Attention-Spectrum Regularization for Replay-Free Continual Multimodal LLMs

📄 arXiv: 2606.23063v1 📥 PDF

作者: Chuangxin Zhao, Canran Xiao, Siyuan Ma, Mengyao Lyu, Yanbiao Ma, Jun Xia, Guiguang Ding, Yang Liu

分类: cs.CV, cs.AI

发布日期: 2026-06-22

🔗 代码/项目: GITHUB


💡 一句话要点

提出注意力谱正则化以解决持续多模态LLMs遗忘问题

🎯 匹配领域: 支柱九:具身大模型 (Embodied Foundation Models)

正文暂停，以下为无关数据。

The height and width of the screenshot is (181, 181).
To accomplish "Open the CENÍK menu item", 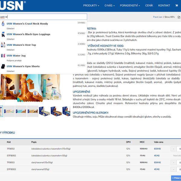I will coord(149,5).
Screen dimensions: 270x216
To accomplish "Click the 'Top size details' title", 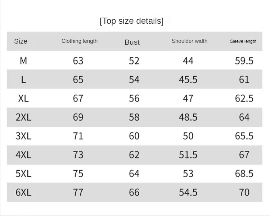I will pos(131,21).
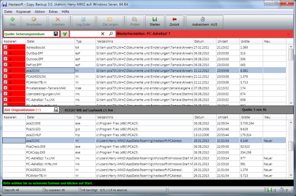Uncheck the checkbox for AdressBox.txt
The image size is (296, 196).
[5, 48]
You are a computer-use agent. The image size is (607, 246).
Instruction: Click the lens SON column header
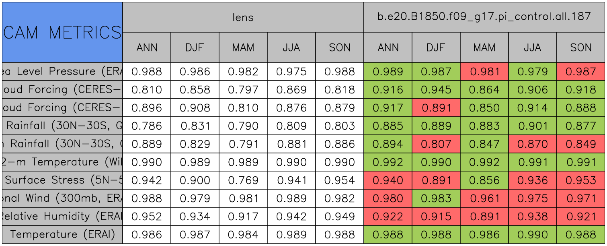click(339, 48)
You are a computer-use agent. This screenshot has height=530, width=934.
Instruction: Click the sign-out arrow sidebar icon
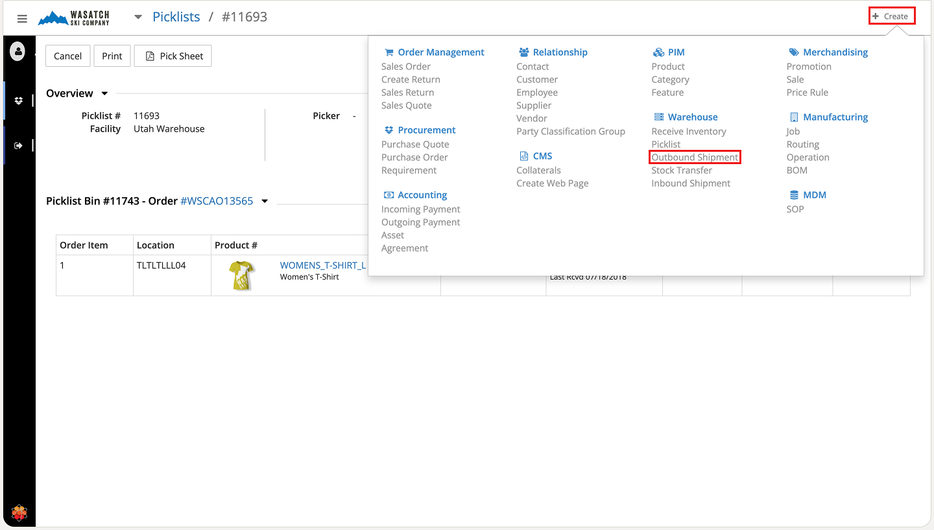18,145
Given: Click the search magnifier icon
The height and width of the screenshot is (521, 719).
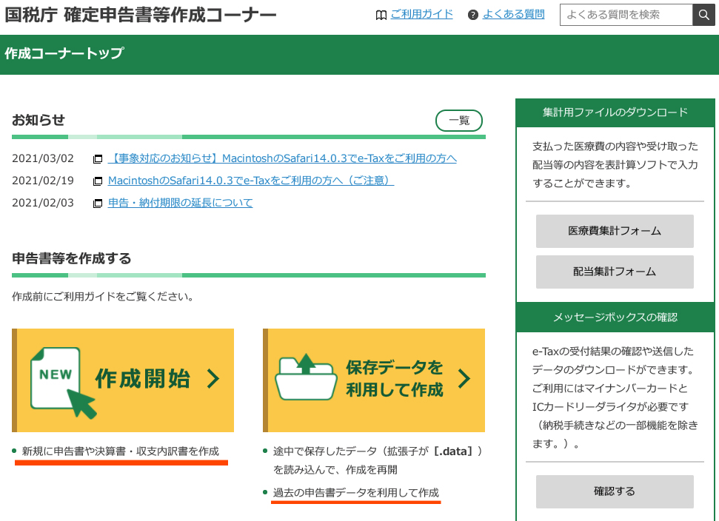Looking at the screenshot, I should 703,14.

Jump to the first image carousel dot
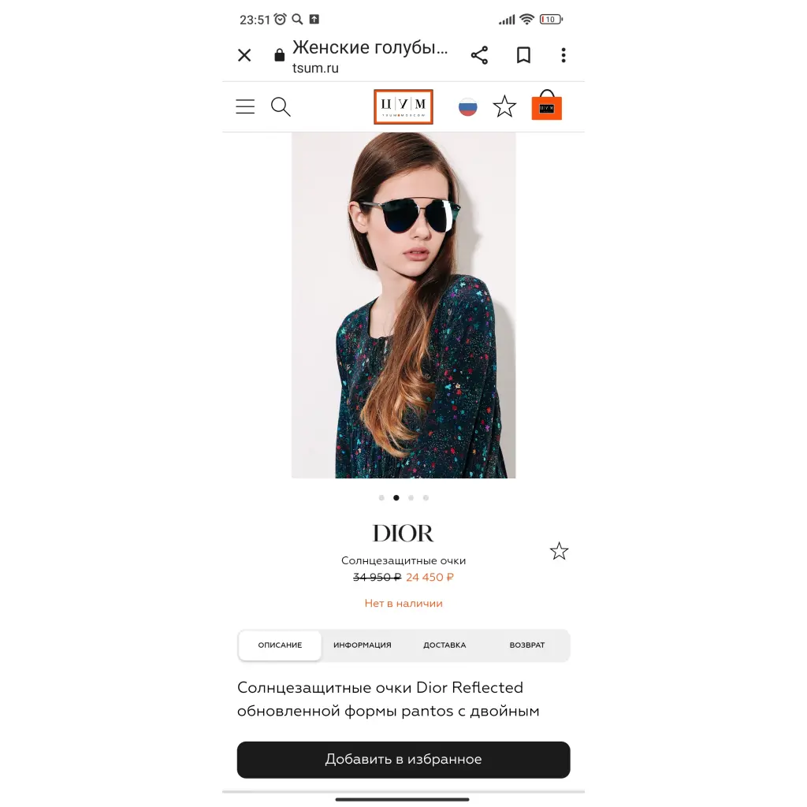click(x=381, y=498)
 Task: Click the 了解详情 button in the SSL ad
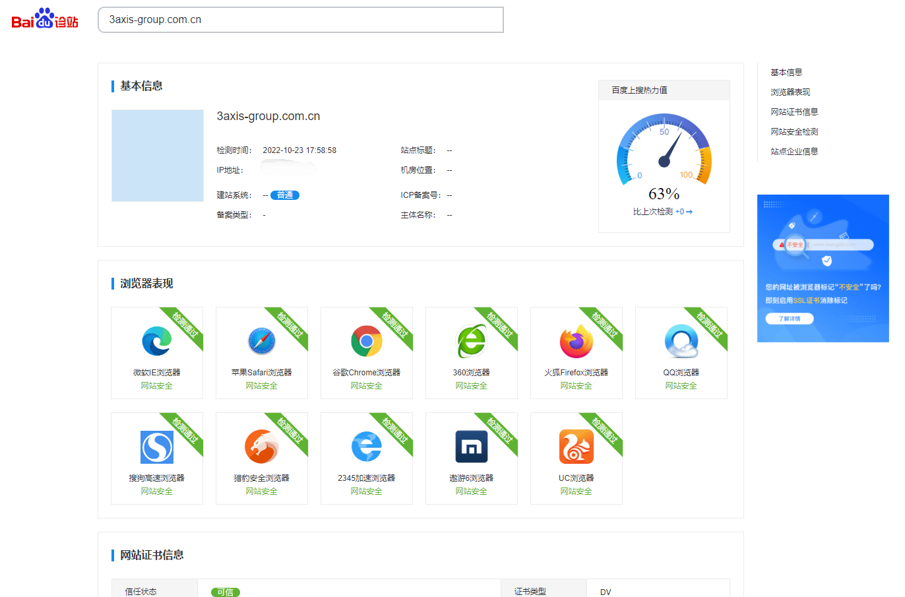click(789, 318)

关键词: 多模态学习 持续学习 注意力机制 正则化方法 大型语言模型 视觉问答 模型适应性

📋 核心要点

  1. 现有的持续学习方法在适应新任务时,往往导致之前技能的遗忘,缺乏有效的控制机制。
  2. 本文提出的注意力谱正则化(ASR)通过保留跨模态注意力的技能条件结构,避免了重放数据的需求。
  3. 实验结果显示,ASR在VQA和多模态指令调优基准上表现优异,显著提高了性能并减少了遗忘。

📝 摘要(中文)

多模态大型语言模型(MLLMs)在适应非平稳的视觉领域、问题类型和用户指令时,持续微调往往导致之前获得的多模态技能严重遗忘。现有的持续视觉-语言方法主要通过保存输出、重放数据或伪数据、正则化嵌入几何或分配任务特定参数来应对,但对内部跨模态注意力模式的控制有限。本文提出了注意力谱正则化(ASR),一种无重放的持续学习框架,旨在保留跨模态注意力的技能条件结构。ASR将跨注意力图视为二维信号,提取其尺度和方向特性,并仅存储技能级原型分布。实验结果表明,ASR在多个基准上显著提高了最终性能并减少了遗忘。

🔬 方法详解

问题定义:本文解决的是多模态大型语言模型在持续学习过程中遗忘已学技能的问题。现有方法在适应新任务时,往往依赖重放机制或伪数据生成,导致对内部跨模态注意力模式的控制不足。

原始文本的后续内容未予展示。